◆ **Exercise**
Exact copies of all the records are to be output.

Start of Block

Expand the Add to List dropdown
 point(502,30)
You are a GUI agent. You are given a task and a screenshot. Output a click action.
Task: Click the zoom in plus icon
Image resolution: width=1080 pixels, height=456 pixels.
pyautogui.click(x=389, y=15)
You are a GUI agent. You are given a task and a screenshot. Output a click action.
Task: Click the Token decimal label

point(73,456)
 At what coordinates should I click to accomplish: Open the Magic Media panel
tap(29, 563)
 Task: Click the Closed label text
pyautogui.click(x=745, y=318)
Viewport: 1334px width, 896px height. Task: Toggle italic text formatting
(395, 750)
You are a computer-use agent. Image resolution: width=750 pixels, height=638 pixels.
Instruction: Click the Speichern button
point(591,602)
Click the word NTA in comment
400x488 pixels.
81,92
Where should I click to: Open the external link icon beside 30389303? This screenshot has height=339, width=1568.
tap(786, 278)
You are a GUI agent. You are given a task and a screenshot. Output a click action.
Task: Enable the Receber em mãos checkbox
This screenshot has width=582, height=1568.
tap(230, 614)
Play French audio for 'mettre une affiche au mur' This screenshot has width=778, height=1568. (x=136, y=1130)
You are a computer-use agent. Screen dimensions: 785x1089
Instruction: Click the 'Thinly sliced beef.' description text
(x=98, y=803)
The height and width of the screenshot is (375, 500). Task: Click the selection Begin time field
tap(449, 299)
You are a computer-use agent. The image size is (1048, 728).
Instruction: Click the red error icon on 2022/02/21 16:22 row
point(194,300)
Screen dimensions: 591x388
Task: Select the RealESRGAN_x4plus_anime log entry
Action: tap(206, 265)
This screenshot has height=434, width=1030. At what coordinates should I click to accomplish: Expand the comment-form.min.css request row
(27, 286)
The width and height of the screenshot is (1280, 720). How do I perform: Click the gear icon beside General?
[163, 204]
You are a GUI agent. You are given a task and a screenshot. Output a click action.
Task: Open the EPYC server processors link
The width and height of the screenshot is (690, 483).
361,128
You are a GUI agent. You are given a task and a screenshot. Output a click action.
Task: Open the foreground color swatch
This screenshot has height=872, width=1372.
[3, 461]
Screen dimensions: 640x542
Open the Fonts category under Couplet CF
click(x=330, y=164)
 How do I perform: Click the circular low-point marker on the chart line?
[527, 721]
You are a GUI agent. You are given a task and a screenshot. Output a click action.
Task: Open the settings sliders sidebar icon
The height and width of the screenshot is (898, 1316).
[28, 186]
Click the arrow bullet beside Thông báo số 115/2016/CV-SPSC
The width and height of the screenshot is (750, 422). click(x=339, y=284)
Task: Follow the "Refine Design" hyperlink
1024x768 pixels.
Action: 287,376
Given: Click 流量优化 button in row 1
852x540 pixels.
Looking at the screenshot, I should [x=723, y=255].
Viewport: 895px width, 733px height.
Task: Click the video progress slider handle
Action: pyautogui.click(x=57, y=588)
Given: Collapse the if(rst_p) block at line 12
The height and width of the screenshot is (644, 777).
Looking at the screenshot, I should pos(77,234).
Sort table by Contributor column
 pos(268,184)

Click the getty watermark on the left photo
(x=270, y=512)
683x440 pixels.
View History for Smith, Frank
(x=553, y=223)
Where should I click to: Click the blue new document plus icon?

End of Block

◆ **Solved problem**
Expand the Add to List dropdown
 point(502,30)
You are a GUI agent. You are given a task and a screenshot. Output a click action.
Task: Click the zoom in plus icon
Image resolution: width=1080 pixels, height=456 pixels.
pyautogui.click(x=389, y=15)
You are a GUI agent. You are given a task and a screenshot. Output a click action.
Task: Click the Token decimal label

point(73,456)
 At what coordinates should I click to accomplish: Open the Magic Media panel
tap(29, 563)
 Task: Click the Closed label text
pyautogui.click(x=745, y=318)
Viewport: 1334px width, 896px height. Task: Toggle italic text formatting
(395, 750)
You are a computer-use agent. Image resolution: width=750 pixels, height=638 pixels.
Instruction: Click the Speichern button
point(591,602)
Click the word NTA in comment
400x488 pixels.
81,92
Where should I click to: Open the external link icon beside 30389303? This screenshot has height=339, width=1568.
tap(786, 278)
You are a GUI agent. You are given a task and a screenshot. Output a click action.
Task: Enable the Receber em mãos checkbox
This screenshot has width=582, height=1568.
tap(230, 614)
Play French audio for 'mettre une affiche au mur' This screenshot has width=778, height=1568. (x=136, y=1130)
You are a computer-use agent. Screen dimensions: 785x1089
Instruction: Click the 'Thinly sliced beef.' description text
(x=98, y=803)
The height and width of the screenshot is (375, 500). Task: Click the selection Begin time field
tap(449, 299)
You are a computer-use agent. The image size is (1048, 728).
Instruction: Click the red error icon on 2022/02/21 16:22 row
point(194,300)
Screen dimensions: 591x388
Task: Select the RealESRGAN_x4plus_anime log entry
Action: tap(206, 265)
This screenshot has height=434, width=1030. At what coordinates should I click to accomplish: Expand the comment-form.min.css request row
(27, 286)
The width and height of the screenshot is (1280, 720). How do I perform: Click the gear icon beside General?
[163, 204]
You are a GUI agent. You are given a task and a screenshot. Output a click action.
Task: Open the EPYC server processors link
The width and height of the screenshot is (690, 483).
361,128
You are a GUI agent. You are given a task and a screenshot. Output a click action.
Task: Open the foreground color swatch
This screenshot has height=872, width=1372.
[3, 461]
Screen dimensions: 640x542
Open the Fonts category under Couplet CF
click(x=330, y=164)
 How do I perform: Click the circular low-point marker on the chart line?
[527, 721]
You are a GUI agent. You are given a task and a screenshot. Output a click action.
Task: Open the settings sliders sidebar icon
The height and width of the screenshot is (898, 1316).
[28, 186]
Click the arrow bullet beside Thông báo số 115/2016/CV-SPSC
The width and height of the screenshot is (750, 422). click(x=339, y=284)
Task: Follow the "Refine Design" hyperlink
1024x768 pixels.
Action: 287,376
Given: Click 流量优化 button in row 1
852x540 pixels.
Looking at the screenshot, I should [x=723, y=255].
Viewport: 895px width, 733px height.
Task: Click the video progress slider handle
Action: pyautogui.click(x=57, y=588)
Given: Collapse the if(rst_p) block at line 12
The height and width of the screenshot is (644, 777).
Looking at the screenshot, I should pos(77,234).
Sort table by Contributor column
 pos(268,184)

Click the getty watermark on the left photo
(x=270, y=512)
683x440 pixels.
View History for Smith, Frank
(x=553, y=223)
Where should I click to: Click the blue new document plus icon?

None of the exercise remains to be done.